A dimensão é mágica porque, assim como basta apertar um botão para tudo
aparecer, assim também se acredita que basta querer para fazer acontecer. Ora,
além da ausência de controle real sobre o instrumento, a magia repõe um dos
recursos mais profundos da sociedade de consumo difundida pelos meios de
comunicação, qual seja, a idéia de satisfação imediata do desejo, sem qualquer
mediação;
d. a recusa das mediações institucionais indica que estamos diante de uma ação
própria da sociedade de massa, portanto, indiferente à determinação de
classe social; ou seja, no caso presente, ao se apresentar como uma ação da
juventude, o movimento assume a aparência de que o universo dos
manifestantes é homogêneo ou de massa, ainda que, efetivamente, seja
heterogêneo do ponto de vista econômico, social e político, bastando lembrar
que as manifestações das periferias não foram apenas de “juventude” nem de
classe média, mas de jovens, adultos, crianças e idosos da classe trabalhadora.
No ponto de chegada, as manifestações introduziram o tema da corrupção política
e a recusa dos partidos políticos. Sabemos que o MPL é constituído por
militantes de vários partidos de esquerda e, para assegurar a unidade do
movimento, evitou a referência aos partidos de origem.
Por isso foi às ruas sem definir-se como expressão de partidos políticos e, em
São Paulo, quando, na comemoração da vitória, os militantes partidários
compareceram às ruas foram execrados, espancados, e expulsos como oportunistas
– sofreram repressão violenta por parte da massa. Ou seja, alguns manifestantes
praticaram sobre outros a violência que condenaram na polícia.

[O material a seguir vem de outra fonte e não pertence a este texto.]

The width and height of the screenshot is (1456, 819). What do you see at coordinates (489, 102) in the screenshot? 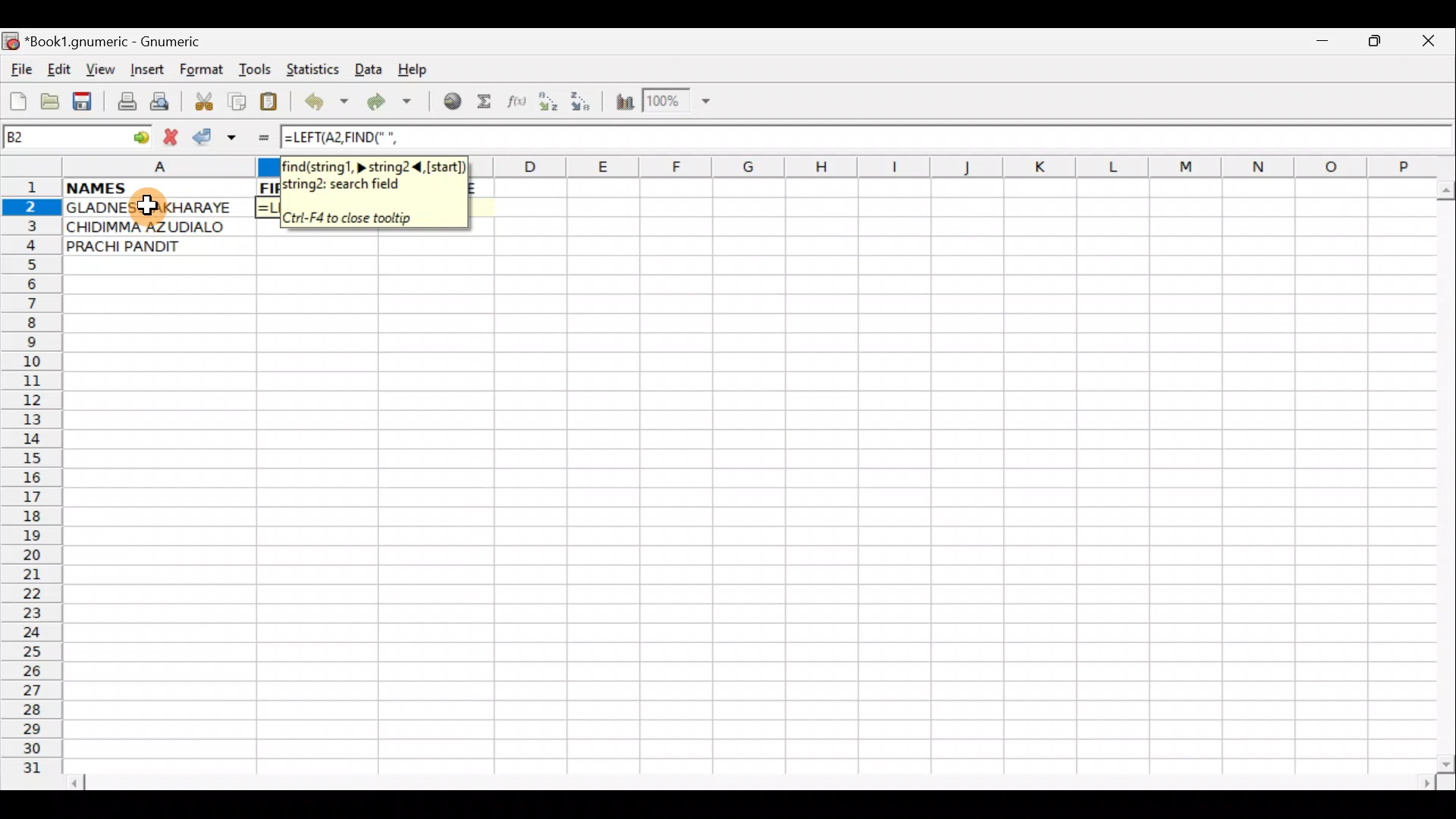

A crítica às instituições políticas não é infundada, mas possui base
concreta:
a. no plano conjuntural: o inferno urbano é, efetivamente, responsabilidade dos
partidos políticos governantes;
b. no plano estrutural: no Brasil, sociedade autoritária e excludente, os
partidos políticos tendem a ser clubes privados de oligarquias locais, que usam
o público para seus interesses privados; a qualidade dos legislativos nos três
níveis é a mais baixa possível e a corrupção é estrutural; como
consequência, a relação de representação não se concretiza porque vigoram
relações de favor, clientela, tutela e cooptação;
c. a crítica ao PT: de ter abandonado a relação com aquilo que determinou
seu nascimento e crescimento, isto é, o campo das lutas sociais
auto-organizadas e ter-se transformado numa máquina burocrática e eleitoral
(como têm dito e escrito muitos militantes ao longo dos últimos 20 anos).
Isso, porém, embora explique a recusa, não significa que esta tenha sido
motivada pela clara compreensão do problema por parte dos manifestantes. De
fato, a maioria deles não exprime em suas falas uma análise das causas desse
modo de funcionamento dos partidos políticos, qual seja, a estrutura
autoritária da sociedade brasileira, de um lado, e, de outro, o sistema
político-partidário montado pelos casuímos da ditadura. Em lugar de lutar por
uma reforma política, boa parte dos manifestantes recusa a legitimidade do
partido político como instituição republicana e democrática.
Assim, sob este aspecto, apesar do uso das redes sociais e da crítica aos meios
de comunicação, a maioria dos manifestantes aderiu à mensagem ideológica
difundida anos a fio pelos meios de comunicação de que os partidos são
corruptos por essência.
Como se sabe, essa posição dos meios de comunicação tem a finalidade de lhes
conferir o monopólio das funções do espaço público, como se não fossem
empresas capitalistas movidas por interesses privados.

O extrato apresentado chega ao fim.